* AVAILABLE RECORDS
★ ★ ★ ★ ★

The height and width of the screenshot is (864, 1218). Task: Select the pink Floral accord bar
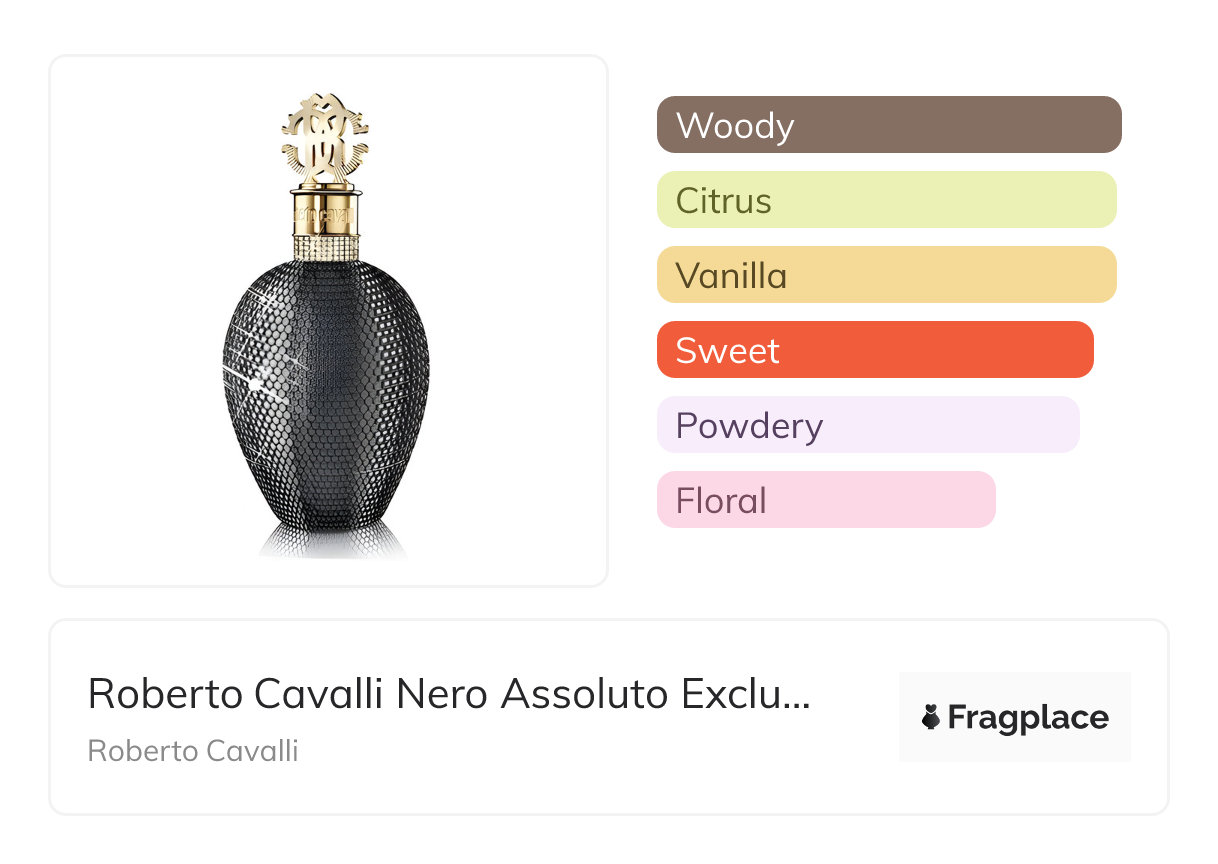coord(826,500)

★ ★ ★ ★ ★

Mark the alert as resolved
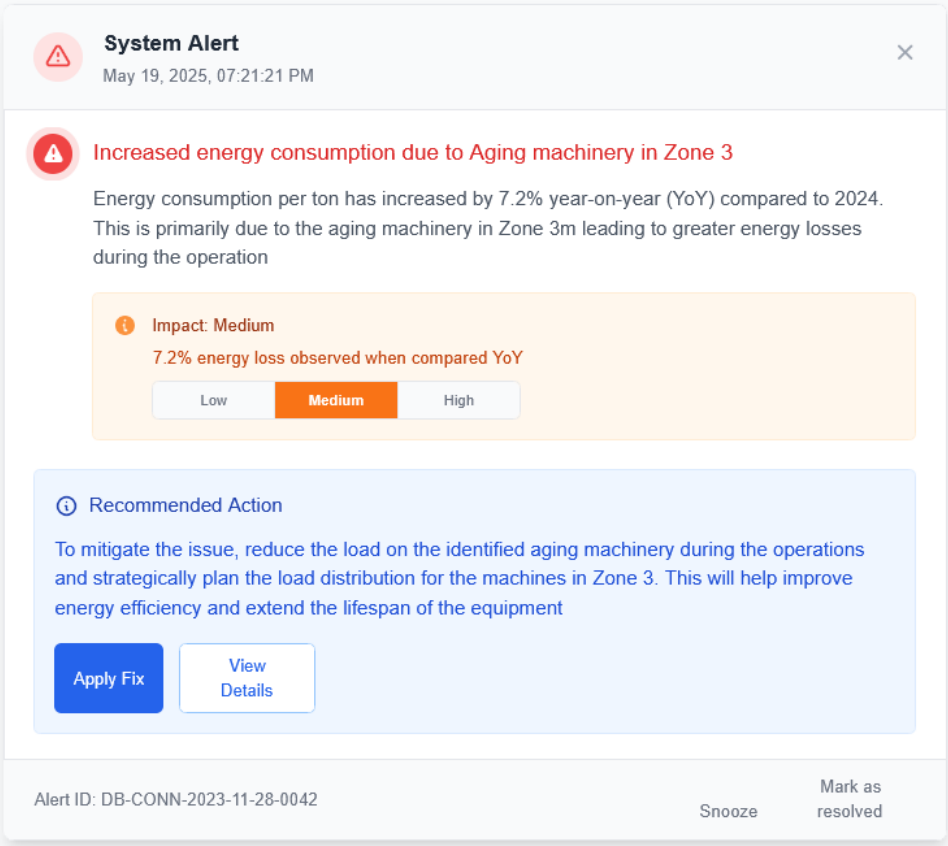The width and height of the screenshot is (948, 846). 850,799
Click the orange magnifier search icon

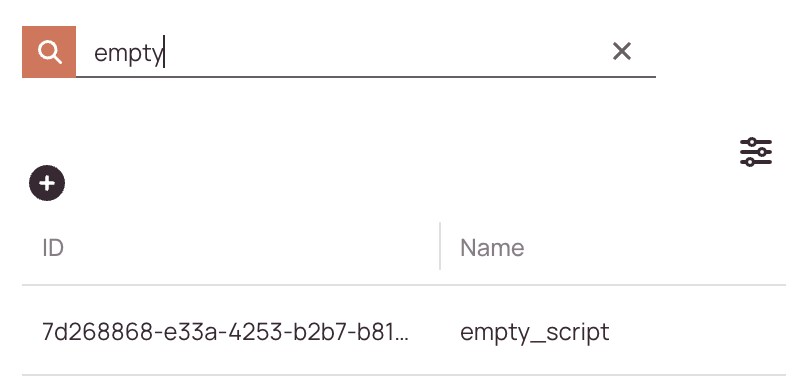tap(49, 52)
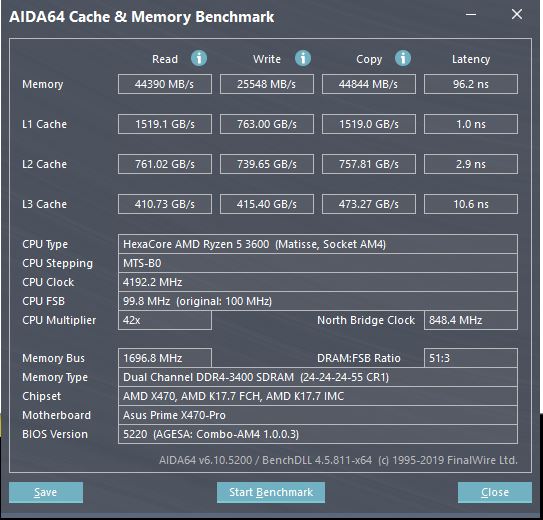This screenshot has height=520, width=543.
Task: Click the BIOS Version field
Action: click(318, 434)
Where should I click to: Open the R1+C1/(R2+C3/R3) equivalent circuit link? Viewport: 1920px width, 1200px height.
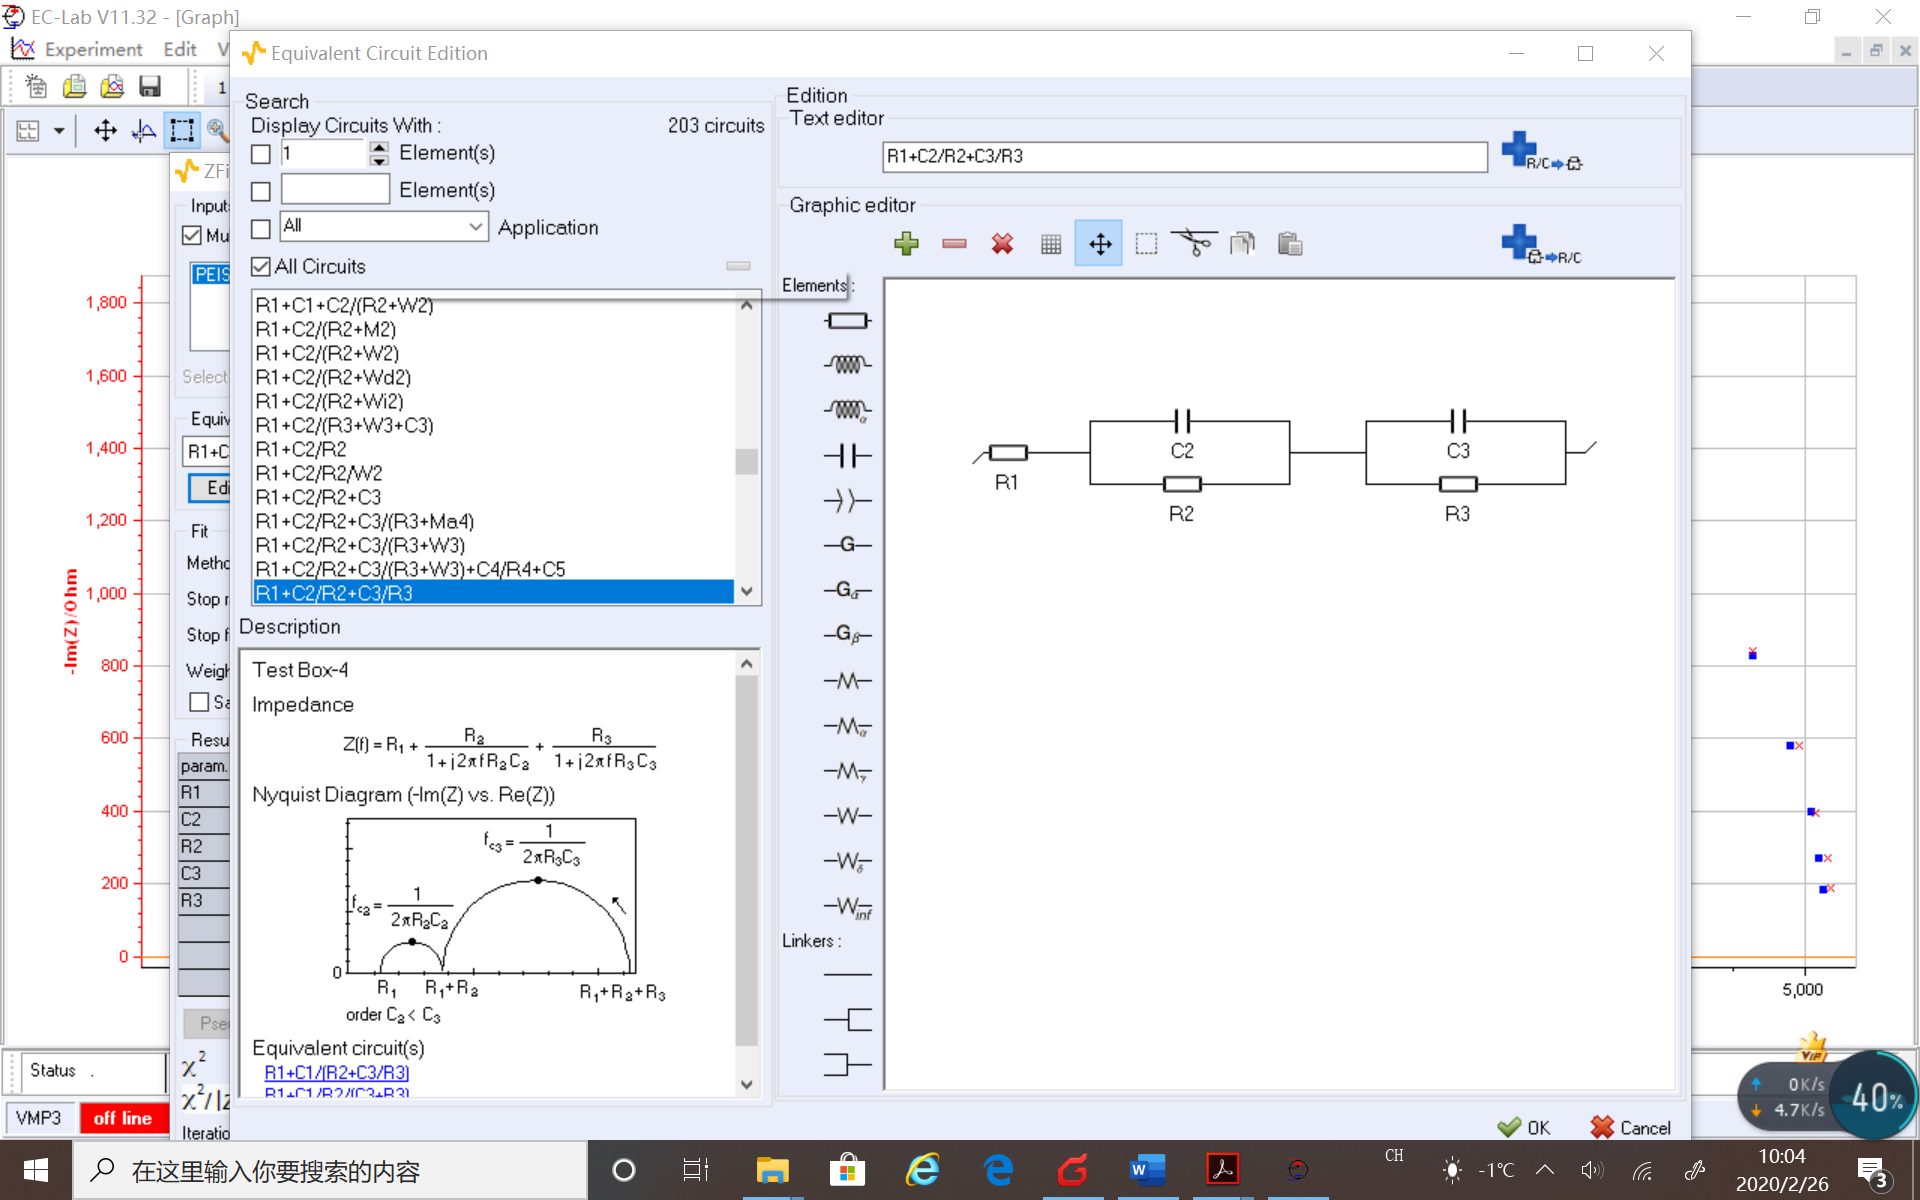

★ ★ ★ ★ ★

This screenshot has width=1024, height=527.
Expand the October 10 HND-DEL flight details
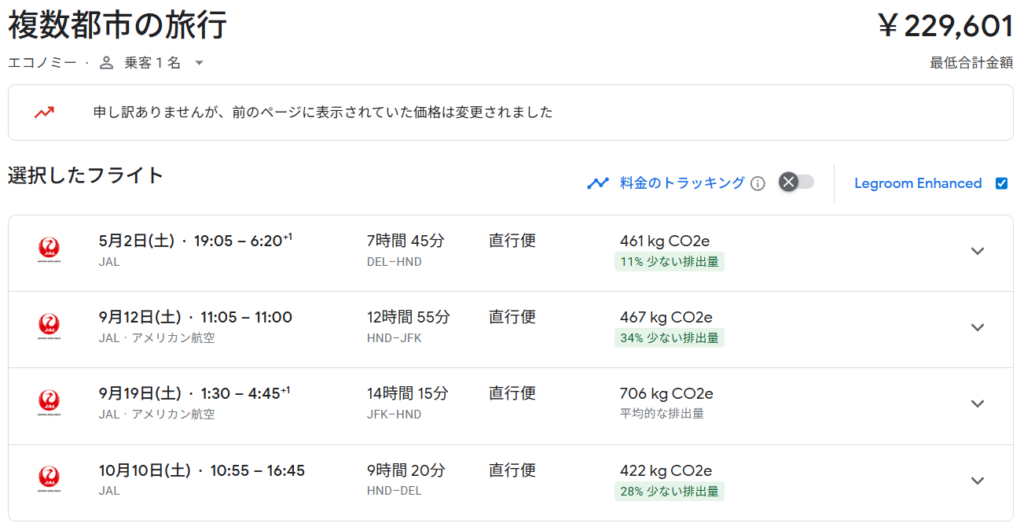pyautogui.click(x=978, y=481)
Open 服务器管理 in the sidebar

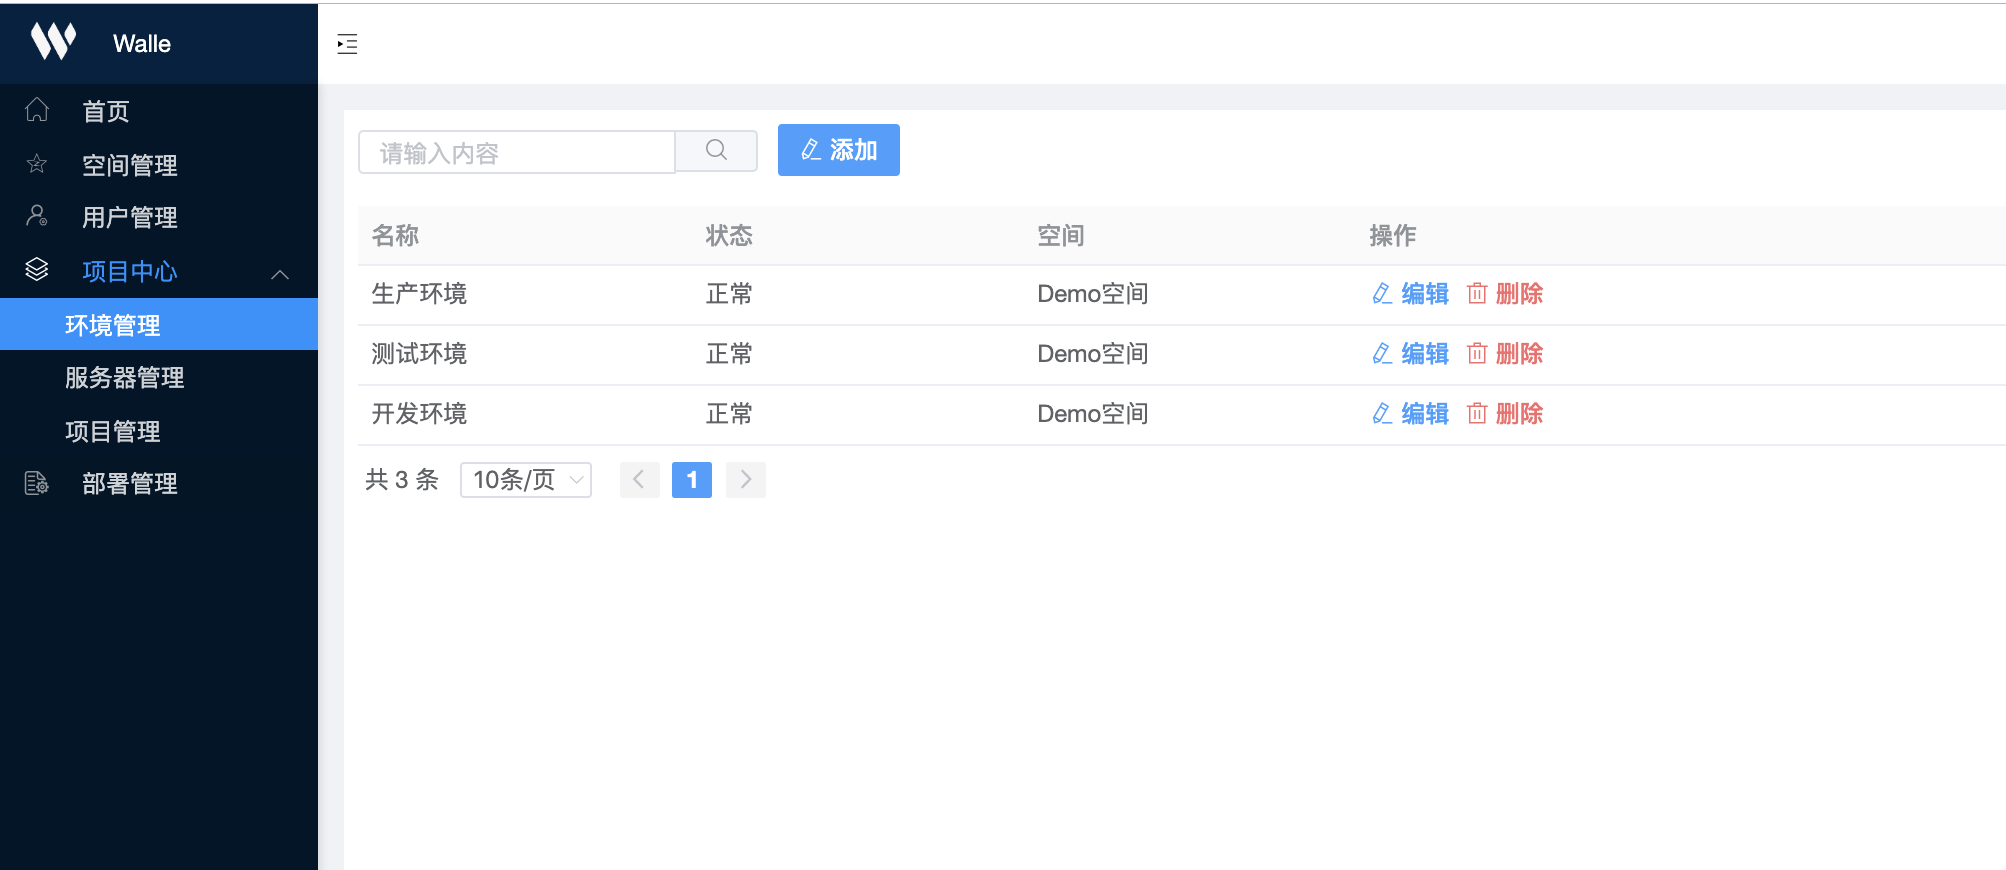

★ ★ ★ ★ ★

* STATED EXERCISE
In the records, swap "magnifier" for "magnifying glass" in the part that opens with the line containing "Click the orange magnifier search icon" and closes with the line containing "Where should I", and give only that part with everything else unchanged. Leave the pictures out.

* THE OUTPUT
Click the orange magnifying glass search icon

tap(49, 52)
This screenshot has height=520, width=543.
Task: Click the BIOS Version field
Action: click(318, 434)
Where should I click to: Open the R1+C1/(R2+C3/R3) equivalent circuit link? Viewport: 1920px width, 1200px height.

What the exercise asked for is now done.